The first iOS 27 beta suggests Apple is finally addressing long-standing complaints about Siri's usefulness. Instead of building from scratch, the company has integrated Gemini models into its voice assistant, a move that could level the playing field against ChatGPT and Google's own assistant. Early testers report that the new Siri, sometimes called Siri AI, handles vague queries with surprising accuracy.
This marks a strategic pivot for Apple, which has historically preferred in-house development. The decision to license Google's technology reflects both the complexity of modern AI and the rising consumer expectation for truly intelligent assistants. The upgrade arrives as competitors have already cemented themselves as daily tools for millions of users.

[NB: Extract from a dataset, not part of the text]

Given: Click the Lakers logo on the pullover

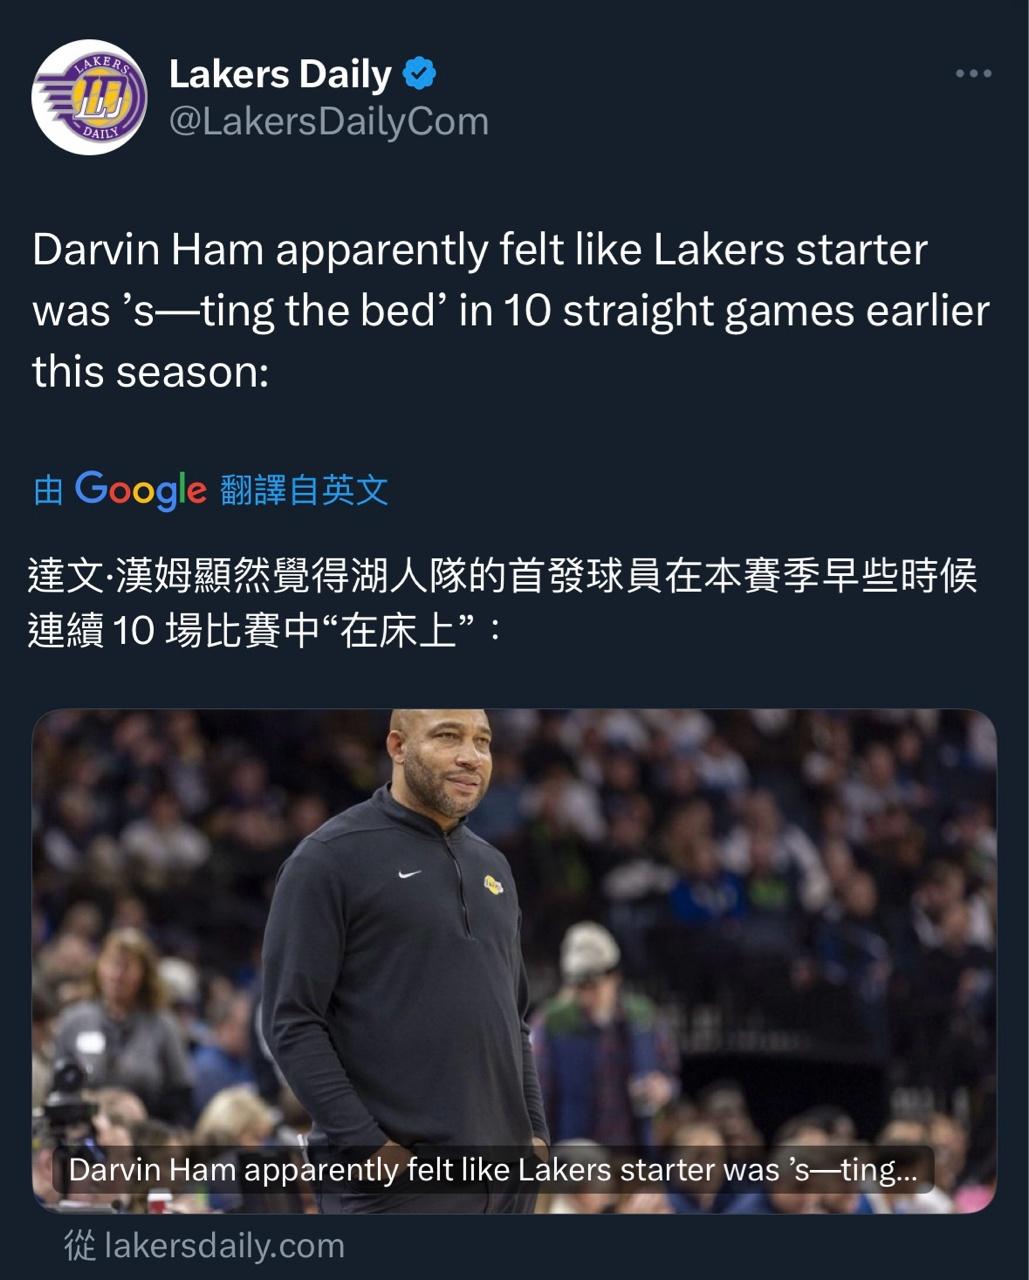Looking at the screenshot, I should click(x=493, y=884).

The most practical improvement is deep device indexing. Siri can now parse texts, emails, notes, and calendar events to answer personal questions like “when’s my next personal training session?” or cancellation deadlines for hotel reservations. These responses come from a dedicated Siri app, which delivers terse, less flamboyant answers than other large language models.
If the beta performance holds through the fall public release, Apple stands to reclaim relevance in the AI assistant space. The biggest winners would be iPhone users who have long resorted to third-party AI apps for basic productivity. The move also tightens Apple's dependency on Google, raising longer-term strategic questions about control over user data and AI capabilities.
“I’m using Gemini less after a few days of test-driving the first iOS 27 beta,” one user noted. The sentiment suggests that Apple’s late arrival may indeed be well-dressed after all, provided the final release matches the beta’s promise.